Output all of the entries beneath, exactly as written.

Exercise input section start

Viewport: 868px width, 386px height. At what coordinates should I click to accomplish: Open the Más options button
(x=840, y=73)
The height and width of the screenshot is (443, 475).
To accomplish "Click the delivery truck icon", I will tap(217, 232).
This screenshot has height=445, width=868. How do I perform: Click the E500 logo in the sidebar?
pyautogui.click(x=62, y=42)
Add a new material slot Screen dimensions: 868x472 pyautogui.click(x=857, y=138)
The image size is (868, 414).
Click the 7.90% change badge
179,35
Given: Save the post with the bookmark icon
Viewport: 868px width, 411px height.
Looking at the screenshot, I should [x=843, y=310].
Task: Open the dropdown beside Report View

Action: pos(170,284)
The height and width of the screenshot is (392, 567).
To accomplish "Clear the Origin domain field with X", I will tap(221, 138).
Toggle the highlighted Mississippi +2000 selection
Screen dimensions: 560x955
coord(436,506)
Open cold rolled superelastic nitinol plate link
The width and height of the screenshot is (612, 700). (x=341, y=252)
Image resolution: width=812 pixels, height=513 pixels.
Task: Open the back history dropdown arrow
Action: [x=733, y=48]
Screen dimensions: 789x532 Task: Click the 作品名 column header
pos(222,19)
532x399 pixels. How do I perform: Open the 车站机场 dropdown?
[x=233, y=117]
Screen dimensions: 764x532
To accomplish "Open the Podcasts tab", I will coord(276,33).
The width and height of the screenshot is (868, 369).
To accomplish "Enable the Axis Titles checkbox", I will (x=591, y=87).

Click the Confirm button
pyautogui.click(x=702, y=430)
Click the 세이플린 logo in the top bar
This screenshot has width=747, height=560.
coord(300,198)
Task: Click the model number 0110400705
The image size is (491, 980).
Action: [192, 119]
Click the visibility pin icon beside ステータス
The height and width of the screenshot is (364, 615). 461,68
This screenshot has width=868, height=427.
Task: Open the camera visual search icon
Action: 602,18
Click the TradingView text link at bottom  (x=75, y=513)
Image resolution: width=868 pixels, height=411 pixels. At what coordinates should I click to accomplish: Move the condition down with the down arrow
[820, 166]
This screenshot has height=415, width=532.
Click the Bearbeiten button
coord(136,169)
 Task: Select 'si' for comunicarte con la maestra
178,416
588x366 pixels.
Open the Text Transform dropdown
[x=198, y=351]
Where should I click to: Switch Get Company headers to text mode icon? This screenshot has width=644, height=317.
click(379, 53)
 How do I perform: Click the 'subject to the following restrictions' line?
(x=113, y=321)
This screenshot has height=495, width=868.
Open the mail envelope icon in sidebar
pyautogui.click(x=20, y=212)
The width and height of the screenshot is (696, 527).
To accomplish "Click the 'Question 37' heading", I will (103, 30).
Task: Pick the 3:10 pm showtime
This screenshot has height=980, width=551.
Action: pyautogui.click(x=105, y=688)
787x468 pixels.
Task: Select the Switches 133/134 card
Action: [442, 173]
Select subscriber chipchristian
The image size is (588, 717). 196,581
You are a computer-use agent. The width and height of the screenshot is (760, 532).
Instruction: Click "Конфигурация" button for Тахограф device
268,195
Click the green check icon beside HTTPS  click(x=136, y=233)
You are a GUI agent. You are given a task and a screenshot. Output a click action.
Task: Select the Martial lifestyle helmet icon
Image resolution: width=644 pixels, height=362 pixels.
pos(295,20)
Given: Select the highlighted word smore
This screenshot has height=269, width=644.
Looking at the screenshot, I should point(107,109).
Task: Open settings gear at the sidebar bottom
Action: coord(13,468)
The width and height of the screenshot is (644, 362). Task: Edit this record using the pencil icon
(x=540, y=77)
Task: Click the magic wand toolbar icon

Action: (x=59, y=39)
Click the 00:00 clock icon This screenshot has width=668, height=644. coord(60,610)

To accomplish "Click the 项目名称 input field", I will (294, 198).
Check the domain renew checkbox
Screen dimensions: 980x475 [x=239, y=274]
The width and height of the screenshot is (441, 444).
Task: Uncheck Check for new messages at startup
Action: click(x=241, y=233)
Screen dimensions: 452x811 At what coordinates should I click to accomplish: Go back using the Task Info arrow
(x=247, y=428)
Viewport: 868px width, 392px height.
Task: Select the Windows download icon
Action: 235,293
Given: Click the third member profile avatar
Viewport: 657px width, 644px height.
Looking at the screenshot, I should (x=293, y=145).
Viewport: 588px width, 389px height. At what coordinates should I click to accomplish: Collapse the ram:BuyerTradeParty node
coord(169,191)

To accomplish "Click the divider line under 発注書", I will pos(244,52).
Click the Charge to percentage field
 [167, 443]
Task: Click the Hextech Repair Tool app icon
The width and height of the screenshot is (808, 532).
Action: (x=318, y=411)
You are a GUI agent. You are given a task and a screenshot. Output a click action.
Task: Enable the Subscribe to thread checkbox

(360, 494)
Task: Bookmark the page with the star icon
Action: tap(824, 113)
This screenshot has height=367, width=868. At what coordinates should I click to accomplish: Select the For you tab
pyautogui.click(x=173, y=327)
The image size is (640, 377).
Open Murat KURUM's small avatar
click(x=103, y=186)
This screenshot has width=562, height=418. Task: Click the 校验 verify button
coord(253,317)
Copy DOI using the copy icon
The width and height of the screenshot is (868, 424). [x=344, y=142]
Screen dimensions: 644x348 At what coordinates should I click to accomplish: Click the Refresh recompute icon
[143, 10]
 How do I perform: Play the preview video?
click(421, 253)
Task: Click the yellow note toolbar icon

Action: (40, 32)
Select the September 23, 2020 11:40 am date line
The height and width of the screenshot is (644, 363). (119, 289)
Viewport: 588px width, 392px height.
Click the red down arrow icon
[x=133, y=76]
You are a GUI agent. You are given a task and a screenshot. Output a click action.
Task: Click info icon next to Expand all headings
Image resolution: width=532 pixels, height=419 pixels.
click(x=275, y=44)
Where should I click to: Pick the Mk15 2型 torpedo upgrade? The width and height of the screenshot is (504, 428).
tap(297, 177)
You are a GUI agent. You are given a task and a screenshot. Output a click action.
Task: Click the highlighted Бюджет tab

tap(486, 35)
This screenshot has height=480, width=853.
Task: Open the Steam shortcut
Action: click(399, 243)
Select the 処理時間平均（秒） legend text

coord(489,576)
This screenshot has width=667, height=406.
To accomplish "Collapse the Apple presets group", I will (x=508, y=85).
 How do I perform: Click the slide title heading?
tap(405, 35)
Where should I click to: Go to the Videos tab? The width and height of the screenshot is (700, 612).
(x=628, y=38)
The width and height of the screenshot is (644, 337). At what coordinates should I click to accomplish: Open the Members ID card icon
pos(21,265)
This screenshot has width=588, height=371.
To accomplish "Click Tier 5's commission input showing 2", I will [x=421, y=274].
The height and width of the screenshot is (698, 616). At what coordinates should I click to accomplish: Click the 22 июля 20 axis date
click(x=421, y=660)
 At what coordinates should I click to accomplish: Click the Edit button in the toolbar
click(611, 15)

Exercise input section end

■ Solution to this exercise
Viewport: 868px width, 386px height. At what coordinates should I click to accomplish: Open the Más options button
(x=840, y=73)
The height and width of the screenshot is (443, 475).
To accomplish "Click the delivery truck icon", I will tap(217, 232).
This screenshot has height=445, width=868. How do I perform: Click the E500 logo in the sidebar?
pyautogui.click(x=62, y=42)
Add a new material slot Screen dimensions: 868x472 pyautogui.click(x=857, y=138)
The image size is (868, 414).
Click the 7.90% change badge
179,35
Given: Save the post with the bookmark icon
Viewport: 868px width, 411px height.
Looking at the screenshot, I should [x=843, y=310].
Task: Open the dropdown beside Report View

Action: pos(170,284)
The height and width of the screenshot is (392, 567).
To accomplish "Clear the Origin domain field with X", I will tap(221, 138).
Toggle the highlighted Mississippi +2000 selection
Screen dimensions: 560x955
coord(436,506)
Open cold rolled superelastic nitinol plate link
The width and height of the screenshot is (612, 700). (x=341, y=252)
Image resolution: width=812 pixels, height=513 pixels.
Task: Open the back history dropdown arrow
Action: [x=733, y=48]
Screen dimensions: 789x532 Task: Click the 作品名 column header
pos(222,19)
532x399 pixels. How do I perform: Open the 车站机场 dropdown?
[x=233, y=117]
Screen dimensions: 764x532
To accomplish "Open the Podcasts tab", I will coord(276,33).
The width and height of the screenshot is (868, 369).
To accomplish "Enable the Axis Titles checkbox", I will (x=591, y=87).

Click the Confirm button
pyautogui.click(x=702, y=430)
Click the 세이플린 logo in the top bar
This screenshot has width=747, height=560.
coord(300,198)
Task: Click the model number 0110400705
The image size is (491, 980).
Action: [192, 119]
Click the visibility pin icon beside ステータス
The height and width of the screenshot is (364, 615). 461,68
This screenshot has width=868, height=427.
Task: Open the camera visual search icon
Action: 602,18
Click the TradingView text link at bottom  (x=75, y=513)
Image resolution: width=868 pixels, height=411 pixels. At what coordinates should I click to accomplish: Move the condition down with the down arrow
[820, 166]
This screenshot has height=415, width=532.
Click the Bearbeiten button
coord(136,169)
 Task: Select 'si' for comunicarte con la maestra
178,416
588x366 pixels.
Open the Text Transform dropdown
[x=198, y=351]
Where should I click to: Switch Get Company headers to text mode icon? This screenshot has width=644, height=317.
click(379, 53)
 How do I perform: Click the 'subject to the following restrictions' line?
(x=113, y=321)
This screenshot has height=495, width=868.
Open the mail envelope icon in sidebar
pyautogui.click(x=20, y=212)
The width and height of the screenshot is (696, 527).
To accomplish "Click the 'Question 37' heading", I will (103, 30).
Task: Pick the 3:10 pm showtime
This screenshot has height=980, width=551.
Action: pyautogui.click(x=105, y=688)
787x468 pixels.
Task: Select the Switches 133/134 card
Action: [442, 173]
Select subscriber chipchristian
The image size is (588, 717). 196,581
You are a computer-use agent. The width and height of the screenshot is (760, 532).
Instruction: Click "Конфигурация" button for Тахограф device
268,195
Click the green check icon beside HTTPS  click(x=136, y=233)
You are a GUI agent. You are given a task and a screenshot. Output a click action.
Task: Select the Martial lifestyle helmet icon
Image resolution: width=644 pixels, height=362 pixels.
pos(295,20)
Given: Select the highlighted word smore
This screenshot has height=269, width=644.
Looking at the screenshot, I should point(107,109).
Task: Open settings gear at the sidebar bottom
Action: coord(13,468)
The width and height of the screenshot is (644, 362). Task: Edit this record using the pencil icon
(x=540, y=77)
Task: Click the magic wand toolbar icon

Action: (x=59, y=39)
Click the 00:00 clock icon This screenshot has width=668, height=644. coord(60,610)

To accomplish "Click the 项目名称 input field", I will (294, 198).
Check the domain renew checkbox
Screen dimensions: 980x475 [x=239, y=274]
The width and height of the screenshot is (441, 444).
Task: Uncheck Check for new messages at startup
Action: click(x=241, y=233)
Screen dimensions: 452x811 At what coordinates should I click to accomplish: Go back using the Task Info arrow
(x=247, y=428)
Viewport: 868px width, 392px height.
Task: Select the Windows download icon
Action: 235,293
Given: Click the third member profile avatar
Viewport: 657px width, 644px height.
Looking at the screenshot, I should (x=293, y=145).
Viewport: 588px width, 389px height. At what coordinates should I click to accomplish: Collapse the ram:BuyerTradeParty node
coord(169,191)

To accomplish "Click the divider line under 発注書", I will pos(244,52).
Click the Charge to percentage field
 [167, 443]
Task: Click the Hextech Repair Tool app icon
The width and height of the screenshot is (808, 532).
Action: (x=318, y=411)
You are a GUI agent. You are given a task and a screenshot. Output a click action.
Task: Enable the Subscribe to thread checkbox

(360, 494)
Task: Bookmark the page with the star icon
Action: tap(824, 113)
This screenshot has height=367, width=868. At what coordinates should I click to accomplish: Select the For you tab
pyautogui.click(x=173, y=327)
The image size is (640, 377).
Open Murat KURUM's small avatar
click(x=103, y=186)
This screenshot has width=562, height=418. Task: Click the 校验 verify button
coord(253,317)
Copy DOI using the copy icon
The width and height of the screenshot is (868, 424). [x=344, y=142]
Screen dimensions: 644x348 At what coordinates should I click to accomplish: Click the Refresh recompute icon
[143, 10]
 How do I perform: Play the preview video?
click(421, 253)
Task: Click the yellow note toolbar icon

Action: (40, 32)
Select the September 23, 2020 11:40 am date line
The height and width of the screenshot is (644, 363). (119, 289)
Viewport: 588px width, 392px height.
Click the red down arrow icon
[x=133, y=76]
You are a GUI agent. You are given a task and a screenshot. Output a click action.
Task: Click info icon next to Expand all headings
Image resolution: width=532 pixels, height=419 pixels.
click(x=275, y=44)
Where should I click to: Pick the Mk15 2型 torpedo upgrade? The width and height of the screenshot is (504, 428).
tap(297, 177)
You are a GUI agent. You are given a task and a screenshot. Output a click action.
Task: Click the highlighted Бюджет tab

tap(486, 35)
This screenshot has height=480, width=853.
Task: Open the Steam shortcut
Action: click(399, 243)
Select the 処理時間平均（秒） legend text

coord(489,576)
This screenshot has width=667, height=406.
To accomplish "Collapse the Apple presets group", I will (x=508, y=85).
 How do I perform: Click the slide title heading?
tap(405, 35)
Where should I click to: Go to the Videos tab? The width and height of the screenshot is (700, 612).
(x=628, y=38)
The width and height of the screenshot is (644, 337). At what coordinates should I click to accomplish: Open the Members ID card icon
pos(21,265)
This screenshot has width=588, height=371.
To accomplish "Click Tier 5's commission input showing 2", I will [x=421, y=274].
The height and width of the screenshot is (698, 616). At what coordinates should I click to accomplish: Click the 22 июля 20 axis date
click(x=421, y=660)
 At what coordinates should I click to accomplish: Click the Edit button in the toolbar
click(611, 15)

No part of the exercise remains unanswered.